Who is freedom for? - short story
Mud clings to my boots as I drag them across this trench, rifle slung over my shoulder. This place stinks. It stinks of sweat, tears, gun powder, and rot – the rot of men who didn’t make it out. Heroes, they’ll call them, without knowing any more about them other than where their death bed is. Shells and grenades go off in the distance, but not close enough. Not enough for it to matter. It does not matter to me, not to my beating heart and warm body, and it won’t matter once my heart stops and my body goes cold. Is this not freedom? When the death lingering near me does not phase me? What did they think they fight for? I console myself with the thought that I know better how to fight for freedom. I know better than to fight for freedom.
My mate appears beside me.
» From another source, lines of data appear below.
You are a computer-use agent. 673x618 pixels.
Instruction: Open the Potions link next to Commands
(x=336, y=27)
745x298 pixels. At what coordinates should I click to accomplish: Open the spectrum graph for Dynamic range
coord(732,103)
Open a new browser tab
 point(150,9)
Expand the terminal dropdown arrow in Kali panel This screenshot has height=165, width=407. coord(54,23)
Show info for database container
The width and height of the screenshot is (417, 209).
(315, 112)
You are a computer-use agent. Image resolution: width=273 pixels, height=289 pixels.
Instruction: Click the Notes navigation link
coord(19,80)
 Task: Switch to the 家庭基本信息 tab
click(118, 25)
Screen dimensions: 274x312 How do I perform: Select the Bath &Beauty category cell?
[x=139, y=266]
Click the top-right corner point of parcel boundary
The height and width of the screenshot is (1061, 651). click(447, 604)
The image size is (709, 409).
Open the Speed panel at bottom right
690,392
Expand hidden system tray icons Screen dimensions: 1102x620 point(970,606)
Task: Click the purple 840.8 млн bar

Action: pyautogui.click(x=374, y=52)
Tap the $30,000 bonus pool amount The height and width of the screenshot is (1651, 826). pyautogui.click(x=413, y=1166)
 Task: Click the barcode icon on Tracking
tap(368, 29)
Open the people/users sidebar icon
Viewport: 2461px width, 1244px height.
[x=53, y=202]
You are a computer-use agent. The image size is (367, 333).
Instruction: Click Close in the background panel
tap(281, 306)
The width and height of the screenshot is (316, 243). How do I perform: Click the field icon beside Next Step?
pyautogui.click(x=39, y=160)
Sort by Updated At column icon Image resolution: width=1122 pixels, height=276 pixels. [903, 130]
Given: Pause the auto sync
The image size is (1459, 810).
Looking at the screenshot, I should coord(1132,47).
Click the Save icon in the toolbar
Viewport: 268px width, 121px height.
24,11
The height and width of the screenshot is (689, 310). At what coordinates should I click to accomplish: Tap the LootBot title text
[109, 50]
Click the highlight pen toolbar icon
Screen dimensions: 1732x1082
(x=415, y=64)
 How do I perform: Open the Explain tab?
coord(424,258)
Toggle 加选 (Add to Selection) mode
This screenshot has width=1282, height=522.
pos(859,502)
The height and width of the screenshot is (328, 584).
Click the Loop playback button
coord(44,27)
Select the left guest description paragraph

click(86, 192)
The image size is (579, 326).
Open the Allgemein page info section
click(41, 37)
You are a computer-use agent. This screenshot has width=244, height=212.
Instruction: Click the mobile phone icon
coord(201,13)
He speaks to me of his dreams after the war is over. That he will return to a girl whom he still thinks loves him. He speaks to me about the glory he holds to be able to fight in the front line for freedom. I simply nod. I always nod, because it does not matter any more to me than these rotting corpses do.
I am an ill man. I do not have such aspirations about the war. I do not have dreams, or ideas, and they call me sick. They praised me once, calling me brave, after I’ve told them I’ve got no fear of death. They said I am honorable and that my legacy will outlast me. I understand that it therefore must matter. But I am ill, so it does not. It does not, therefore I’m ill.
Bullet from the distance. Deafening. My body does what it must. Silence. But I was truthful. I am no more scared of this bullet than I am of the silence. Hit the floor. Keep low. Cover. The body does what it must to keep itself alive. I hear someone shouting prayers. Does he think the enemy does not have god on their side? Then who is more worthy, who will be the one that their god listens to? It must be that it does not matter to god either.
Another day, another battle.
At the barracks, I get called brave again. I feel envy from them. And I pity them. They celebrate another day alive, only for tomorrow to find them on the battlefield. They celebrate nearing the end of the war.
Another day, another battle.
I look at my rifle. Out there, my body does what it must to survive. But here, it yearns for freedom. I am thinking, maybe today, maybe tomorrow. That would make me happy. I am no longer waiting for the day when I will be liberated. Enough of this freedom talk. Guns have the power to either make you a hero, or a coward. The war outside is senseless. The war inside is worse. “For freedom”, they shout, stepping outside in the cold mud. “For freedom”, says the general.
If I lost out there, they’ll call me a hero, they will hold a flag.
But if I lose my war, they'll call me a coward.
“For freedom”, I say when I pull the trigger.